Segment Start: Data shown

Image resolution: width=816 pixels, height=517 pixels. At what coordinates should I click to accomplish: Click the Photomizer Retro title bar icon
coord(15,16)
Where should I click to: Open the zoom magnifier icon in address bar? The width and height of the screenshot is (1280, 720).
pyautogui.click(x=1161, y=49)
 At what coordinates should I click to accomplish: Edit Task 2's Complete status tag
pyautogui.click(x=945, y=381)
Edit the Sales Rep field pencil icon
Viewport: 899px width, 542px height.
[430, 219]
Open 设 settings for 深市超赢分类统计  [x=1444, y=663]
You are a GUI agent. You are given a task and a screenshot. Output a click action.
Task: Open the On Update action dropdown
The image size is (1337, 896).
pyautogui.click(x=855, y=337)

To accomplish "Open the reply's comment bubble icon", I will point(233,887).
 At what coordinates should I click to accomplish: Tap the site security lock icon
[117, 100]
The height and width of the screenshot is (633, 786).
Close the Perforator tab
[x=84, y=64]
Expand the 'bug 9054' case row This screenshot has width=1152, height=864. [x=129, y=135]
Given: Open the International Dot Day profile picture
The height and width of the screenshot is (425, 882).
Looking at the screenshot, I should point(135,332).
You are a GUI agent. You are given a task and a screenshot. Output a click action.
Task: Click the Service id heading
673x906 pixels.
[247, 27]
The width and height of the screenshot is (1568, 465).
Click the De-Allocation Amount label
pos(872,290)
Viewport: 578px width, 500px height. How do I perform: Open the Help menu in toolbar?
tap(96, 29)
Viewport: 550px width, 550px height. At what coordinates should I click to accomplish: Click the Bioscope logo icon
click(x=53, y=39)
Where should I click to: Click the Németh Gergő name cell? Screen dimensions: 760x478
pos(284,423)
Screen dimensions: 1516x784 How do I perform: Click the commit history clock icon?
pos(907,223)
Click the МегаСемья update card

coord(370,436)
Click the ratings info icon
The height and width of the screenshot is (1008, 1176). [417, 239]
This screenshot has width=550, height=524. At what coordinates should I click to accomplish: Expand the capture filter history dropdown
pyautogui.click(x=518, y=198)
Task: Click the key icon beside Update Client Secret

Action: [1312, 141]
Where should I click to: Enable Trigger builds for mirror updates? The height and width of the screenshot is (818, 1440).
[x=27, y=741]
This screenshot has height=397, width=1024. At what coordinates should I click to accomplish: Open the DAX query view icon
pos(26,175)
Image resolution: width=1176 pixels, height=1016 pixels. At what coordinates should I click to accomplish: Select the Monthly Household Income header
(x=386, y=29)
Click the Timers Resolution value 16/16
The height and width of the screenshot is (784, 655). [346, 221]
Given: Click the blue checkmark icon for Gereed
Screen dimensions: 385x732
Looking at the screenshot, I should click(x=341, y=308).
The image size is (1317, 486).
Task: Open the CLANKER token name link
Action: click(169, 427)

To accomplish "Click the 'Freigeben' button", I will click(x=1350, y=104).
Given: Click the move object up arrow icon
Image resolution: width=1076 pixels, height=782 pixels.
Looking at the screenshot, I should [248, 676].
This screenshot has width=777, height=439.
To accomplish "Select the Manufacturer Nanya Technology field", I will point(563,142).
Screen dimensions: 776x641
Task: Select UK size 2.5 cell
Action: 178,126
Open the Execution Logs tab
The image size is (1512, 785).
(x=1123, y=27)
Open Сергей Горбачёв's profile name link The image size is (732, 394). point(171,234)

Segment End: Data shown

Copy out all of the data. Keep every word unchanged.

Image resolution: width=816 pixels, height=517 pixels. At what coordinates should I click to accomplish: Click the Photomizer Retro title bar icon
coord(15,16)
Where should I click to: Open the zoom magnifier icon in address bar? The width and height of the screenshot is (1280, 720).
pyautogui.click(x=1161, y=49)
 At what coordinates should I click to accomplish: Edit Task 2's Complete status tag
pyautogui.click(x=945, y=381)
Edit the Sales Rep field pencil icon
Viewport: 899px width, 542px height.
[430, 219]
Open 设 settings for 深市超赢分类统计  [x=1444, y=663]
You are a GUI agent. You are given a task and a screenshot. Output a click action.
Task: Open the On Update action dropdown
The image size is (1337, 896).
pyautogui.click(x=855, y=337)

To accomplish "Open the reply's comment bubble icon", I will point(233,887).
 At what coordinates should I click to accomplish: Tap the site security lock icon
[117, 100]
The height and width of the screenshot is (633, 786).
Close the Perforator tab
[x=84, y=64]
Expand the 'bug 9054' case row This screenshot has width=1152, height=864. [x=129, y=135]
Given: Open the International Dot Day profile picture
The height and width of the screenshot is (425, 882).
Looking at the screenshot, I should point(135,332).
You are a GUI agent. You are given a task and a screenshot. Output a click action.
Task: Click the Service id heading
673x906 pixels.
[247, 27]
The width and height of the screenshot is (1568, 465).
Click the De-Allocation Amount label
pos(872,290)
Viewport: 578px width, 500px height. How do I perform: Open the Help menu in toolbar?
tap(96, 29)
Viewport: 550px width, 550px height. At what coordinates should I click to accomplish: Click the Bioscope logo icon
click(x=53, y=39)
Where should I click to: Click the Németh Gergő name cell? Screen dimensions: 760x478
pos(284,423)
Screen dimensions: 1516x784 How do I perform: Click the commit history clock icon?
pos(907,223)
Click the МегаСемья update card

coord(370,436)
Click the ratings info icon
The height and width of the screenshot is (1008, 1176). [417, 239]
This screenshot has width=550, height=524. At what coordinates should I click to accomplish: Expand the capture filter history dropdown
pyautogui.click(x=518, y=198)
Task: Click the key icon beside Update Client Secret

Action: [1312, 141]
Where should I click to: Enable Trigger builds for mirror updates? The height and width of the screenshot is (818, 1440).
[x=27, y=741]
This screenshot has height=397, width=1024. At what coordinates should I click to accomplish: Open the DAX query view icon
pos(26,175)
Image resolution: width=1176 pixels, height=1016 pixels. At what coordinates should I click to accomplish: Select the Monthly Household Income header
(x=386, y=29)
Click the Timers Resolution value 16/16
The height and width of the screenshot is (784, 655). [346, 221]
Given: Click the blue checkmark icon for Gereed
Screen dimensions: 385x732
Looking at the screenshot, I should click(x=341, y=308).
The image size is (1317, 486).
Task: Open the CLANKER token name link
Action: click(169, 427)

To accomplish "Click the 'Freigeben' button", I will click(x=1350, y=104).
Given: Click the move object up arrow icon
Image resolution: width=1076 pixels, height=782 pixels.
Looking at the screenshot, I should [248, 676].
This screenshot has width=777, height=439.
To accomplish "Select the Manufacturer Nanya Technology field", I will point(563,142).
Screen dimensions: 776x641
Task: Select UK size 2.5 cell
Action: 178,126
Open the Execution Logs tab
The image size is (1512, 785).
(x=1123, y=27)
Open Сергей Горбачёв's profile name link The image size is (732, 394). point(171,234)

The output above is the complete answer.